$ f: \mathbb{R^2} \to \mathbb{R} $ is a function of $C^1$.
and $g: \mathbb{R} \to \mathbb{R}$ defined as :
$$ g(x) = f(f(x,-x) , f(x,x))$$
Compute $g'(x)$.
Suppose $f(0,0) = 0$. Determine $g'(0)$.
Prove that if $f(0,0) = 0$ and $(0,0)$ is not a critical point of $f$ then, $g$ is stricly increasing near the point $(0,0)$.
I don't know how to answer question $3$, as I am not sure of my answers of question $1$ and $2$. Here is my attempt:
- Using the chain rule, I got:
$ \begin{align} g'(x) & = \frac{d}{dx} f(f(x,-x) , (x,x))\\ & = \frac{df}{df}. \frac{df}{dx} (x,-x) + \frac{df}{df}. \frac{df}{dx} (x,x) \\ & = \frac{df}{dx} (x,-x) + \frac{df}{dx} (x,x) \end{align}$
- $g'(0) = 2.\frac{df}{dx} (0,0)$
$\frac{d}{dx}$ is used for functions which depend on the single variable $x$, and means (total) derivative with respect to that variable. $\frac{\partial}{\partial x}$ is used for functions which may depend on several variables, and means the (partial) derivative with respect to whichever of the several variables is called $x$ (usually the first one).

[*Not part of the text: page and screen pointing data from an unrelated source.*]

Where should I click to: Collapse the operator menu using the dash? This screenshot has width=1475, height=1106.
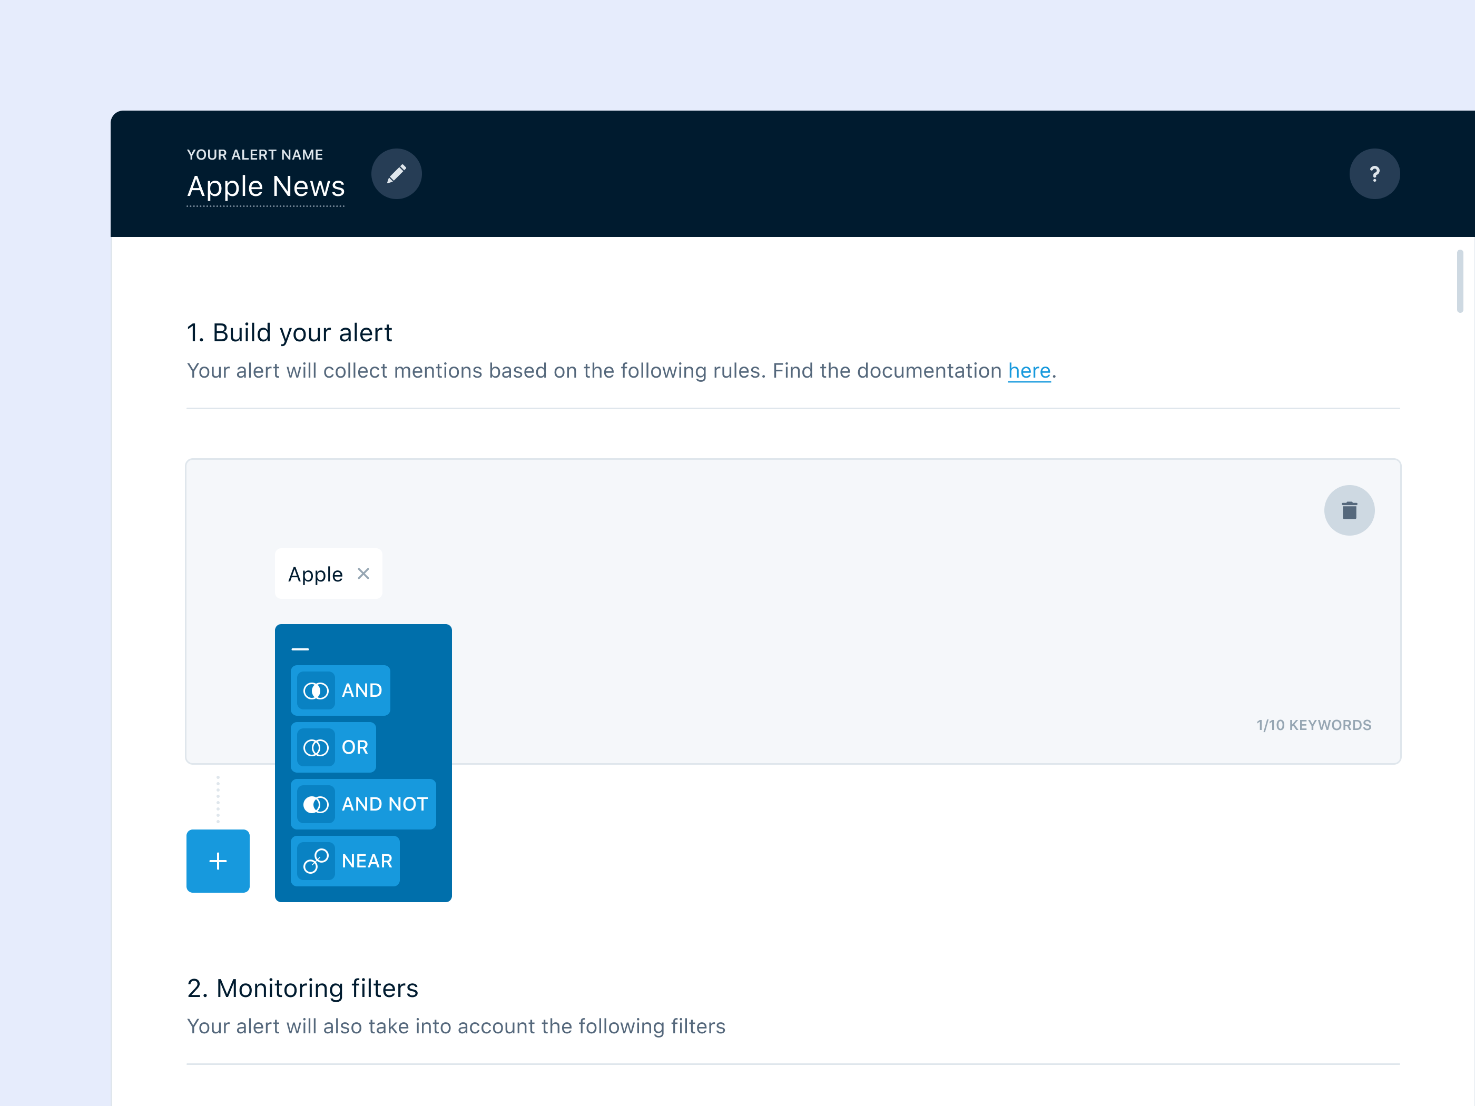tap(300, 649)
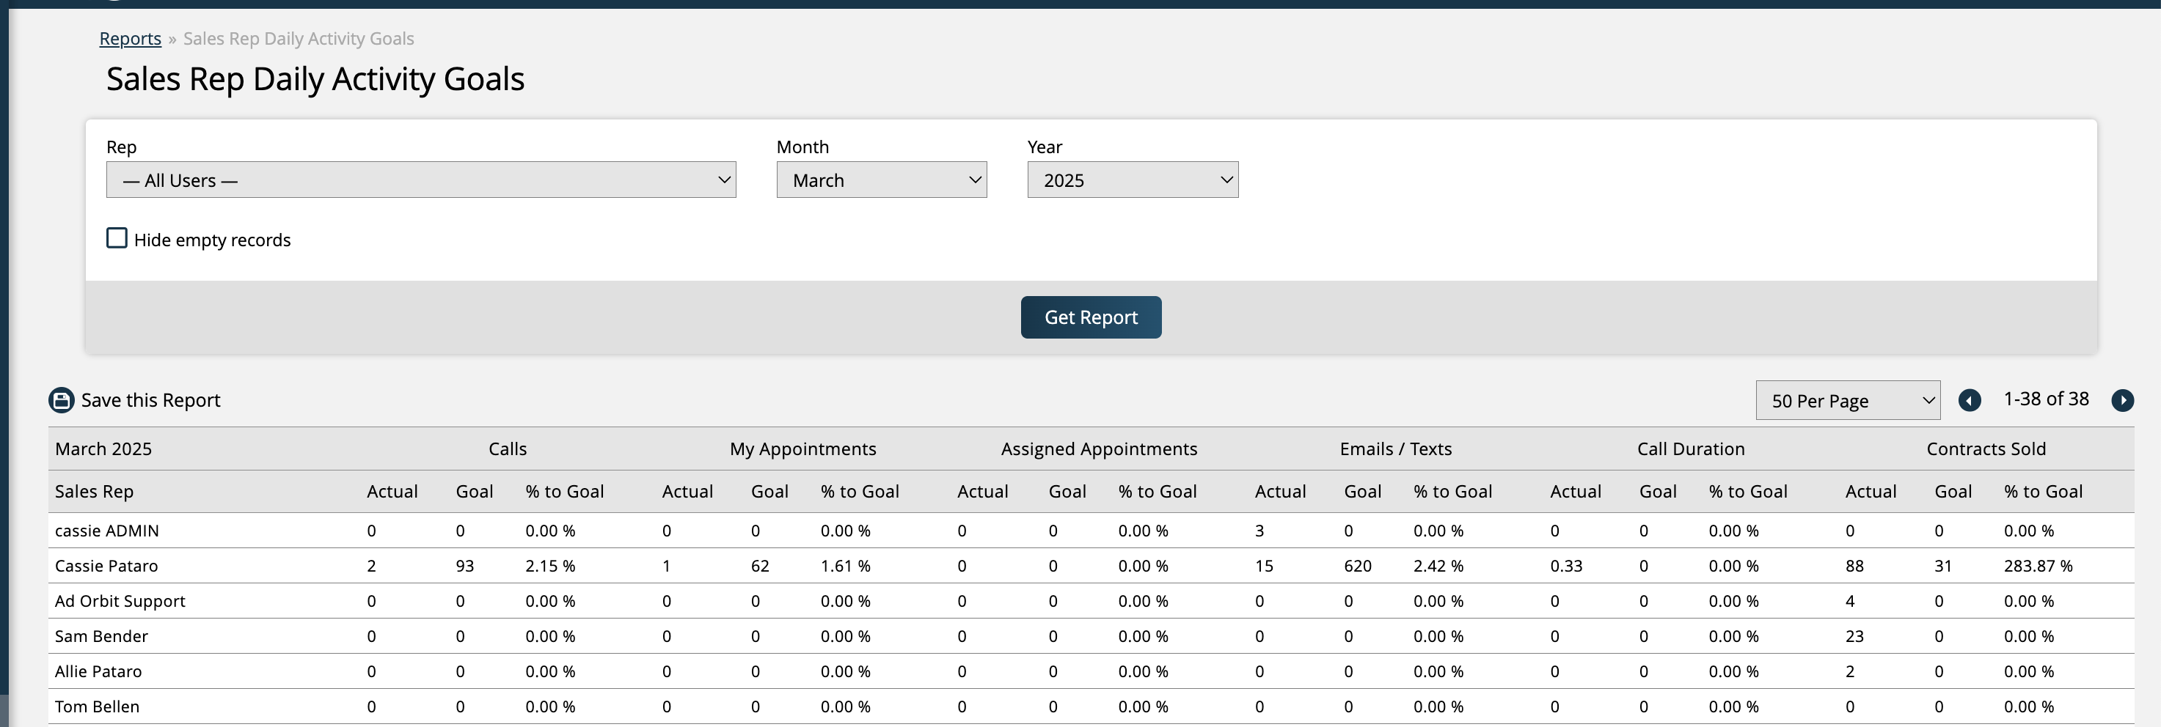Enable the Hide empty records checkbox

pos(117,239)
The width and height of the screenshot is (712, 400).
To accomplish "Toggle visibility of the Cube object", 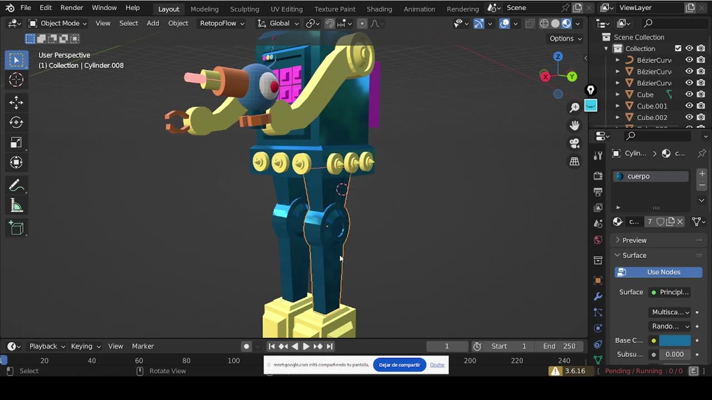I will [689, 94].
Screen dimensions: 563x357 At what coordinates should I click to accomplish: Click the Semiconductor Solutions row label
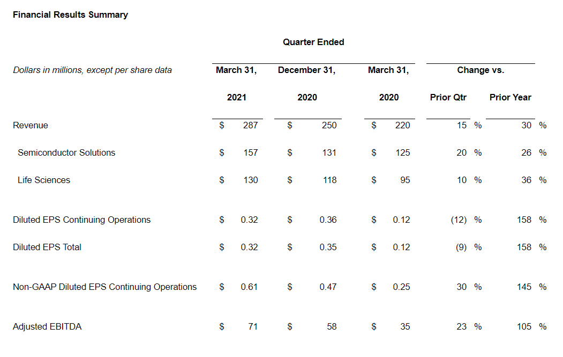click(x=66, y=152)
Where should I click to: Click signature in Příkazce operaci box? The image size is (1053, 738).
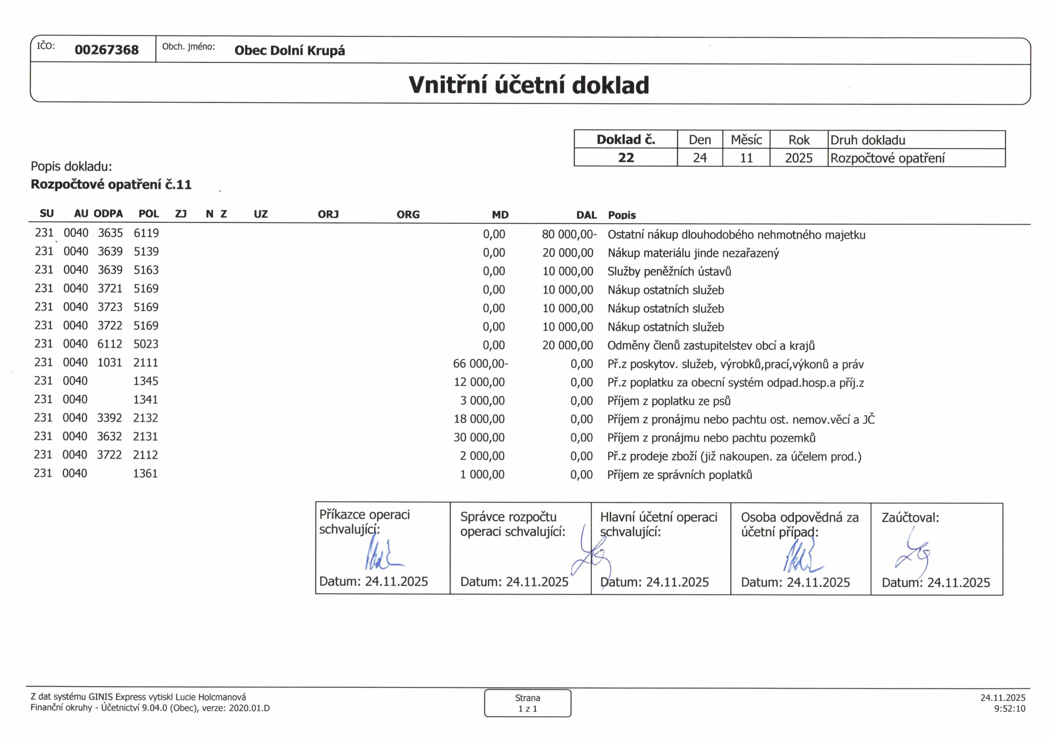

As per my first comment above, I think it's evil (intentional or not) of the problem author to let $g$ depend on $x$. I will therefore change the problem to be about $$ g(t)=f(f(t,-t), f(t,t)) $$ Using the multivariable chain rule, we get (I hope I didn't mess anything up, this is a lot to keep straight) $$ \frac{dg}{dt}(t)=\frac{d}{dt}f(t, -t)\cdot \frac{\partial f}{\partial x}(f(t, -t), f(t, t)) + \frac{d}{dt}f(t, t)\cdot \frac{\partial f}{\partial y}(f(t, -t), f(t, t))\\ =\left(\frac{dt}{dt}\cdot \frac{\partial f}{\partial x}(t, -t)+\frac{d(-t)}{dt}\cdot\frac{\partial f}{\partial y}(t, -t)\right)\cdot\frac{\partial f}{\partial x}(f(t, -t), f(t, t))\\ +\left(\frac{dt}{dt}\cdot \frac{\partial f}{\partial x}(t, t)+\frac{dt}{dt}\cdot\frac{\partial f}{\partial y}(t, t)\right)\cdot\frac{\partial f}{\partial y}(f(t, -t), f(t, t))\\ =\left(\frac{\partial f}{\partial x}(t, -t)- \frac{\partial f}{\partial y}(t, -t)\right)\cdot\frac{\partial f}{\partial x}(f(t, -t), f(t, t)) +\left(\frac{\partial f}{\partial x}(t, t)+\frac{\partial f}{\partial y}(t, t)\right)\cdot\frac{\partial f}{\partial y}(f(t, -t), f(t, t)) $$
Remember that $\frac{\partial f}{\partial x}$ specifically means "The partial derivative of $f$ with respect to the first variable", and technically has little to do with the actual variable $x$ (which doesn't even appear here). In the same way, $\frac{\partial f}{\partial y}$ means the partial derivative with respect to the second variable.
This is the real meat of the problem. For part 2. inserting $t=0$ and assuming $f(0,0)$ allows a lot of simplification and shouldn't be too problematic. And part $3$ should not be too much trouble either.